A noite de encerramento da semana acadêmica de Enfermagem foi reservada às oficinas, cujas temáticas, conforme a Professora Gisele Massafera, foram definidas a partir de demandas colhidas junto aos acadêmicos. A oficina “As dimensões do cuidado no parto humanizado” esteve a cargo da Fisioterapeuta e Doula Denize Rodrigues Penteado, da Enfermeira Juliane Sandrin e da Advogada Juliane Sandrin. Na pauta, bastante atual em razão da recente aprovação na Câmara dos Deputados de um projeto de Lei que possibilita com que Doulas acompanhem partos e hospitais públicos e privados, questões referentes ao parto humanizado e ao parto domiciliar, em uma abordagem que partiu da exposição de questões técnicas sobre o conceito, chegando a questões jurídicas relacionadas à violência obstétrica.

Também comprometido com a ampliação da visão do campo de atuação do profissional de Enfermagem, a oficina “Atualização em curativos especiais”, ministrada pelo Enfermeiro Especialista Lucas Miserski, egresso da Fadep, foram trabalhadas, na prática, técnicas que permitem, inclusive, com que o profissional possa abrir seu consultório a fim de oferecer um serviço altamente especializado no que diz respeito a curativos que demandam mais cuidados para o paciente.

A terceira oficina da noite, ministrada pelo Enfermeiro e professor do curso de Enfermagem da Fadep, Jucimar Milan, tratou, também sob uma abordagem eminentemente prática, da interpretação de eletrocardiogramas.
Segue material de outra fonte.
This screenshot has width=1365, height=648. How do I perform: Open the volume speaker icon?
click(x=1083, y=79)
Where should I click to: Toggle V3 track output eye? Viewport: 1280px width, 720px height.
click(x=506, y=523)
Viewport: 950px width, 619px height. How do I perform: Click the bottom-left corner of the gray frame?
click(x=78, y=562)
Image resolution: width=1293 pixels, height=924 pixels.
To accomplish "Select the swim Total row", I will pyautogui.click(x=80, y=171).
Com grande presença de público, Jucimar tratou de dirimir dúvidas e preparar os futuros profissionais para este que é um dos procedimentos mais habituais do segmento. As temáticas escolhidas foram muito bem recebidas pelos acadêmicos e demais participantes do evento, conforme relata a acadêmica do 3º período Isadora Farias, para quem “a semana acadêmica foi excelente, tanto em relação às palestras quanto em relação às oficinas, permitindo com que nós, acadêmicos, pudéssemos ampliar nossa visão em relação às possibilidades de atuação do profissional de enfermagem”.
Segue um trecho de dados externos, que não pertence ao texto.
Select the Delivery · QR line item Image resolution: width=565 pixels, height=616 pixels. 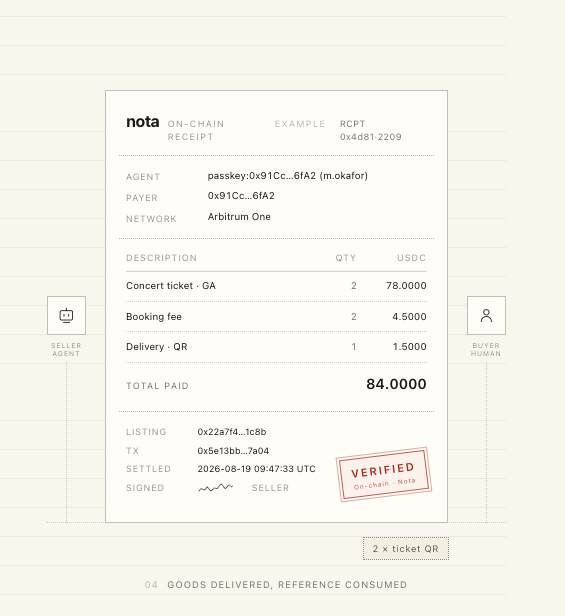pyautogui.click(x=276, y=347)
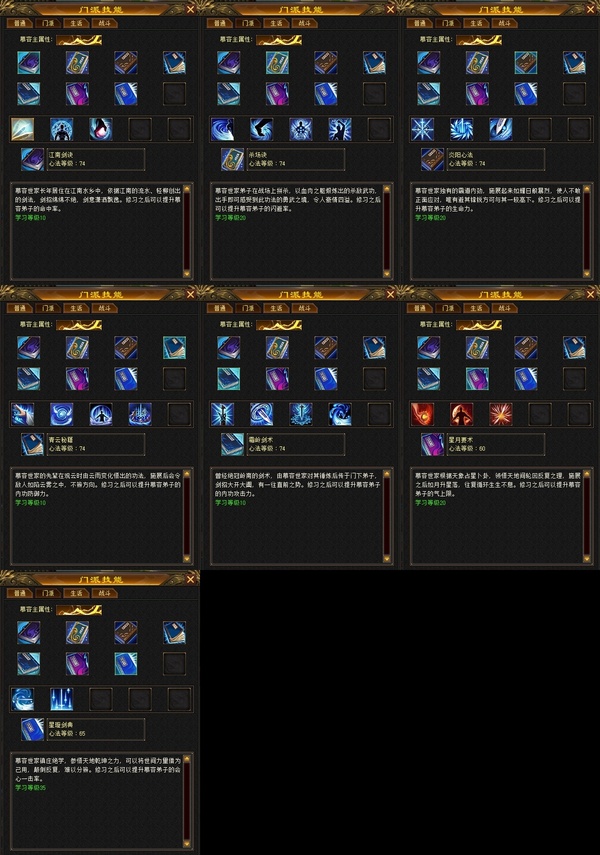Click the swirl skill icon in 星璇剑典 panel
This screenshot has width=600, height=855.
pyautogui.click(x=22, y=699)
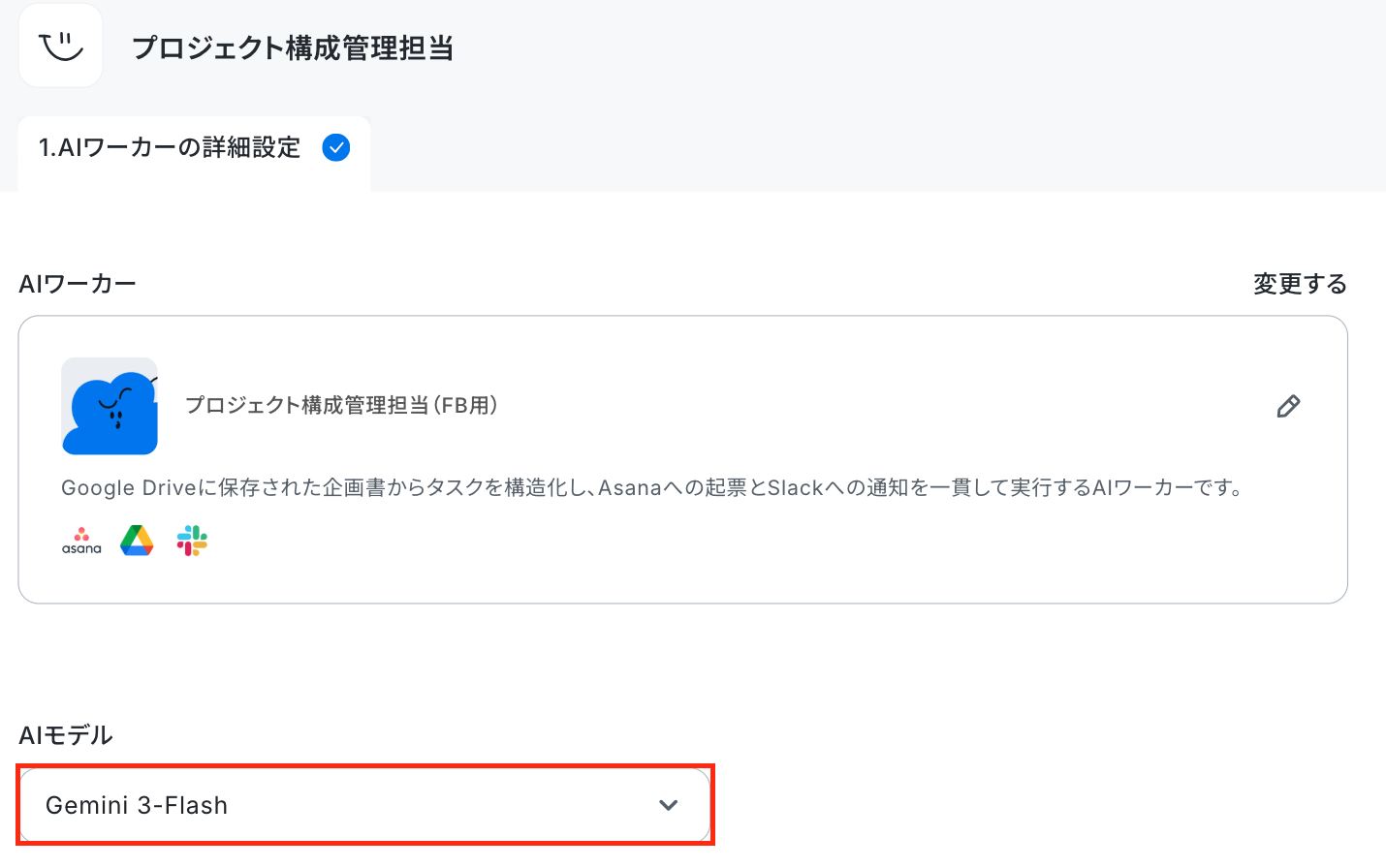Click the Gemini 3-Flash text

pos(137,805)
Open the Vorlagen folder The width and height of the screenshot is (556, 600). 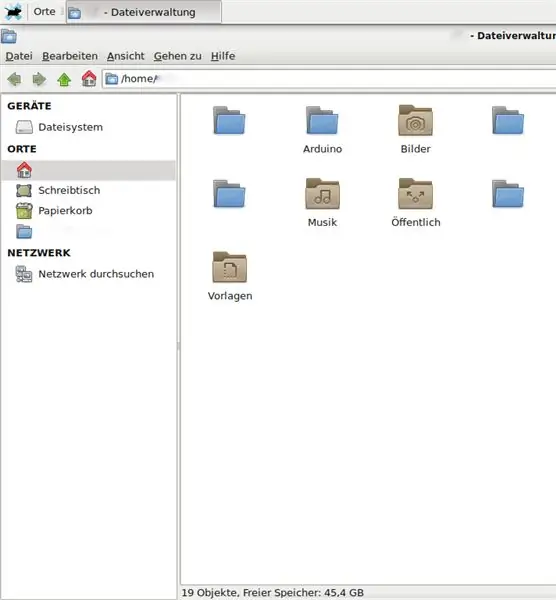click(x=230, y=276)
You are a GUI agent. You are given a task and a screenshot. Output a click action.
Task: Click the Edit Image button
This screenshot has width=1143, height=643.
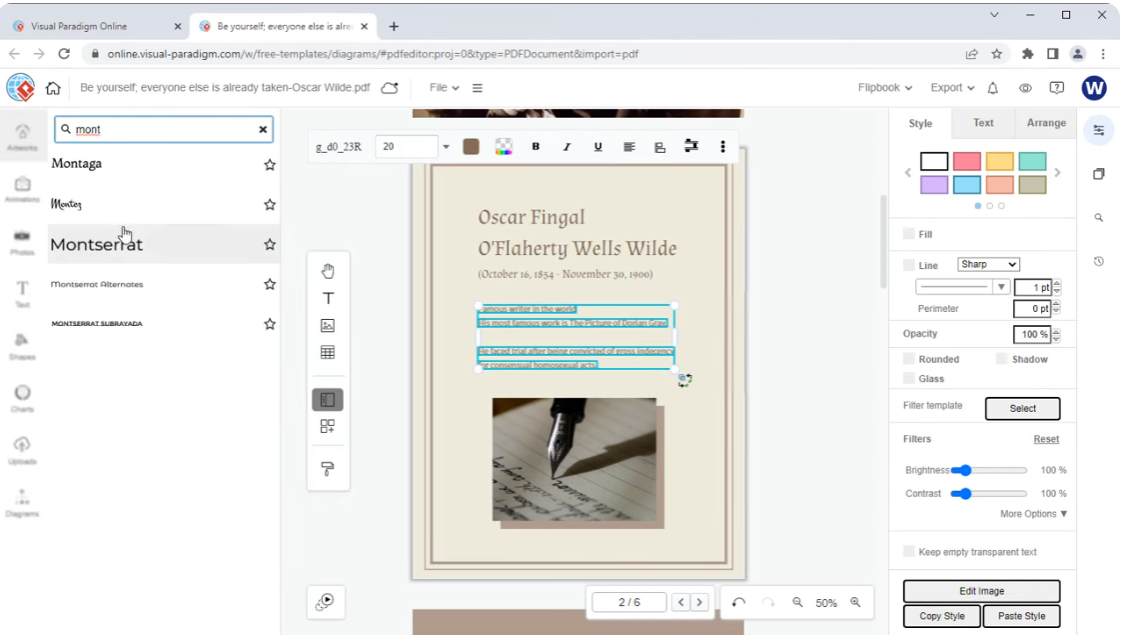(981, 591)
Na avaliação da Coordenadora do curso de Enfermagem, “os objetivos aos quais nos propusemos ao definir a temática principal e os temas de cada palestra e oficina que ocorreram nos três dias de nossa semana acadêmica foram plenamente atendidos, uma vez que ampliamos a visão de nossos acadêmicos a respeito da dimensão das possibilidades de especialização e atuação profissional enquanto enfermeiros”.